Времени оставалось совсем мало, а нужно было еще собраться. Я переоделась в обтягивающие штаны, что не сковывали движения и фиалковую приталенную тунику, застегнула теплую накидку с капюшоном, брать вещей больше не стала. Волосы завязала в высокий хвост, обмотав его дополнительно лентой по длине, чтобы пряди не выбивались в пути, дорога была не ближняя.
Тяжелее всего было оставить книги, что достались от Суты. Хотелось забрать все книги до единой, но вместо этого я спрятала их под половицу – если никто не будет разбирать дом, найти не должны. Я же к ним обязательно вернусь. Захватив с собой тетрадь, в которой записаны выборочно рецепты и прочие полезные вещи, я завернула ее в палантин, было непонятно, что может пригодиться, но спокойнее, если она будет со мной.
Обнявшись на прощание с отцом, я покинула дом. На улице топтались несколько всадников, они развернулись ко мне, видимо, ожидая моего дальнейшего действия.
По итогу, пусть у меня был один, и я по нему шагнула, но, оказавшись ближе к лошадям, остановилась, не понимая, что делать дальше.

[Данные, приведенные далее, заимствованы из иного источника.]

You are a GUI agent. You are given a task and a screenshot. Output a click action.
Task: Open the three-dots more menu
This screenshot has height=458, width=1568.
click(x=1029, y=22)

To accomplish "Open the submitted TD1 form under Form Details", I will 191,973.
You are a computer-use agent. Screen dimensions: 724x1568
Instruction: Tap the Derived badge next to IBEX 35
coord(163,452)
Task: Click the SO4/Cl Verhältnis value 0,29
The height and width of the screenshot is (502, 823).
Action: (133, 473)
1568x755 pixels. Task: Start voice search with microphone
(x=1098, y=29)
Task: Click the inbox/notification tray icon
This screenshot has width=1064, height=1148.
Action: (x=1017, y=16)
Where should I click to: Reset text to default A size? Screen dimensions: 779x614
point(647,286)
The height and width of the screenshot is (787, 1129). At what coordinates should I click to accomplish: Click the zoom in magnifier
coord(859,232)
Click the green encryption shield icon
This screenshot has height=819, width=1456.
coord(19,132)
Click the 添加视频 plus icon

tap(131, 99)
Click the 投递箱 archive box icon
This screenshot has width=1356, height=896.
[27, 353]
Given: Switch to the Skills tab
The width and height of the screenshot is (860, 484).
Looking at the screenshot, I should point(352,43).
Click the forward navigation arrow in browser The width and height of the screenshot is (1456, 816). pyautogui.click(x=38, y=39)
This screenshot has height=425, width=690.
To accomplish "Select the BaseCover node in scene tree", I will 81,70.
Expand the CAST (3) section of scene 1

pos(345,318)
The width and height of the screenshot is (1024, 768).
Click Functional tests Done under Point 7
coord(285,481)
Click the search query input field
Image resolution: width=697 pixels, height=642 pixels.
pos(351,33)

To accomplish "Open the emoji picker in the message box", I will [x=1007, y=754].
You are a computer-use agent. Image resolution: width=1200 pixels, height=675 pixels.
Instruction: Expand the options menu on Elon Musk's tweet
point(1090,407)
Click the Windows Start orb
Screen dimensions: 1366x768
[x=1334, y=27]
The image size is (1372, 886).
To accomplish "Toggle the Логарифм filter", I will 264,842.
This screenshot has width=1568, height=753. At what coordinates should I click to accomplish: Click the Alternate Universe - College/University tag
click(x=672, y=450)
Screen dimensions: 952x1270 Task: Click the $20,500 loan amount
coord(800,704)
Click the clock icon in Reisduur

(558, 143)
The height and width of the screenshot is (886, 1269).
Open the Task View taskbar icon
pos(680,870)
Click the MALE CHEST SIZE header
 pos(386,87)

Всадник протянул руку, я секунду сомневалась, но вложила свою. Он помог забраться на коня, хотя скорее поднял меня, усадив перед собой. Обе мои ноги оказались по левую сторону и когда я почувствовала, как руки всадника напряглись на поводьях, решила, что раз уж так сложилось, и мне придется проделать с ним на одном коне длинный путь, то никто не будет против, если я сяду удобно.
– Секунду, – при маленьком пространстве для маневра, я взялась за седло и стала сгибать ногу, чтобы перекинуть, стараясь не зацепить ни коня, ни всадника. Задача была невыполнимой, когда я уже было, психанула и вернулась в прежнюю позу, меня крепко обхватили за талию и потянули на себя, прижимая мою спину к груди, я охнула и замерла, совершенно растерявшись.
– Может, уже перекинешь ногу, или тебя устраивает такое положение? – голос был с легкой хрипотцой, немного приглушенный, и совершенно незнакомый. Было непонятно, он насмехается или раздражен, чтобы не выяснять это, я, не мешкая, перебросила ногу, удобнее устраиваясь в седле.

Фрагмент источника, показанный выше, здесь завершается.